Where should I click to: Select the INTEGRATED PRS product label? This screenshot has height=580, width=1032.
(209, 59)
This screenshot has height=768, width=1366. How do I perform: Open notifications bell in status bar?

....

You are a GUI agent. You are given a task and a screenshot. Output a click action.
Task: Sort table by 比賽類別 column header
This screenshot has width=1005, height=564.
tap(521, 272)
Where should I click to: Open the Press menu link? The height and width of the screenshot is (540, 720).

....

What you will do:
Within the material above, copy exactly the lines from the line that holds "This screenshot has width=1005, height=564." up to and including the line that holds "Where should I click to: Open".

Task result:
This screenshot has width=1005, height=564.
tap(521, 272)
Where should I click to: Open the Press menu link? The height and width of the screenshot is (540, 720).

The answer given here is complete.